The 2018 Lunar New Year show occurred in the wake of the flu outbreak and the subsequent, unprecedented school closure, which took out most of the last week of January. Thus, ASIA lost an entire week of practices leading up to the show, and all acts faced major setbacks due to the reduced prep time. ASIA’s President, Robert Luo (’18), could feel the pressure.
“Everyone was saying that it was going to be okay, and the show was going to be fine,” he said. “But I could not stop worrying about it because I felt like I was going to let the school down.”
Unfortunately, they were unable to reschedule the parent show due to scheduling conflicts with the auditorium reservations, so ASIA were forced to make a difficult choice: either to present one show for both students and parents, or two separate shows across two weeks.
“If we had only one show, the auditorium would have been overcrowded,” said Lunar Co-Chair Lewis Oh (’18). “Amy Woods suggested that we just live-stream the entire show to the Pearson Lecture Hall.”
Ultimately, ASIA decided on two shows.
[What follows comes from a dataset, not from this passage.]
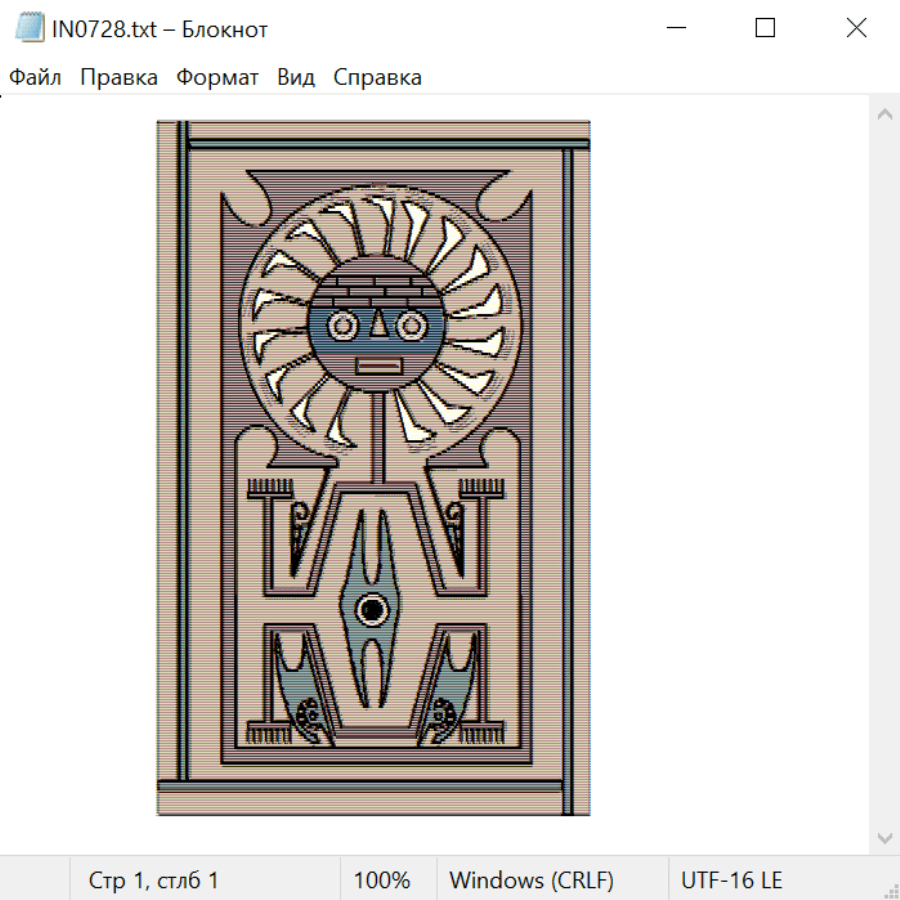
Task: Click the scroll up arrow
Action: (884, 114)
As a result, the parent show and student show were in two separate weeks, with the parent show before the student show. ASIA presented a successful show to parents on Saturday, February 3, without its usual script scenes in between student performances.
“ISP was unable to get cues in, and because the script actors as well as the ninjas hadn’t practiced with cues, we felt – along with Mr. Ordonez and Amy Woods – that it was best to cut script from the show,” Luo explained.
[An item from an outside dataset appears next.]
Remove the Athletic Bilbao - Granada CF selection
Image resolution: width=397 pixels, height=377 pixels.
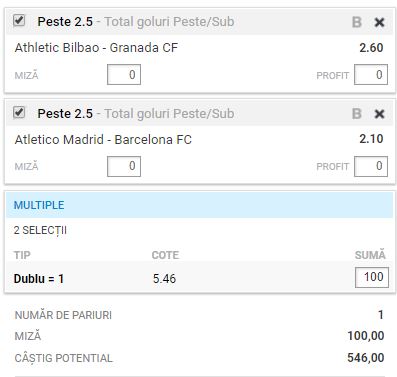pyautogui.click(x=379, y=22)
After the parent show, Lunar participants had another tech week to get through before the student show. However, on the day of the student show, classes were canceled due to a snowstorm. ASIA panicked, knowing that the show was also in danger of being canceled, but everything worked out – as Lunar Co-Chair Amahlia Su (’18) said, “It was mostly about placating people’s fears and telling them ‘go enjoy your day.'”
Throughout each issue, ASIA Board had to focus on creating the best show they could given the circumstances. With the amount of stress they were under, Executive Board Member Mike Xu (’18) said that “we all had to get together to support [each other] as we were organizing the event and pitch in where we could.”
However, despite every setback and surprise, members of ASIA Board described the show as “life-changing,” “gratifying,” and “amazing.” Each show drew in numerous compliments and positive reviews, as parents, students, and performers alike were extremely impressed by the efforts of ASIA Board. The future of the Lunar New Year show appears bright to Vice President Catherine Luo (’19), who hopes to have more “hype events leading up to the show, including midday events,” while also making the show “catered more towards the audience” in upcoming years.
“No matter how hard it gets, IMSA students make sure that they put their best effort forward,” said ASIA President Robert Luo (’18), reflecting on the 2018 Lunar New Year. “That’s what I love about this place.”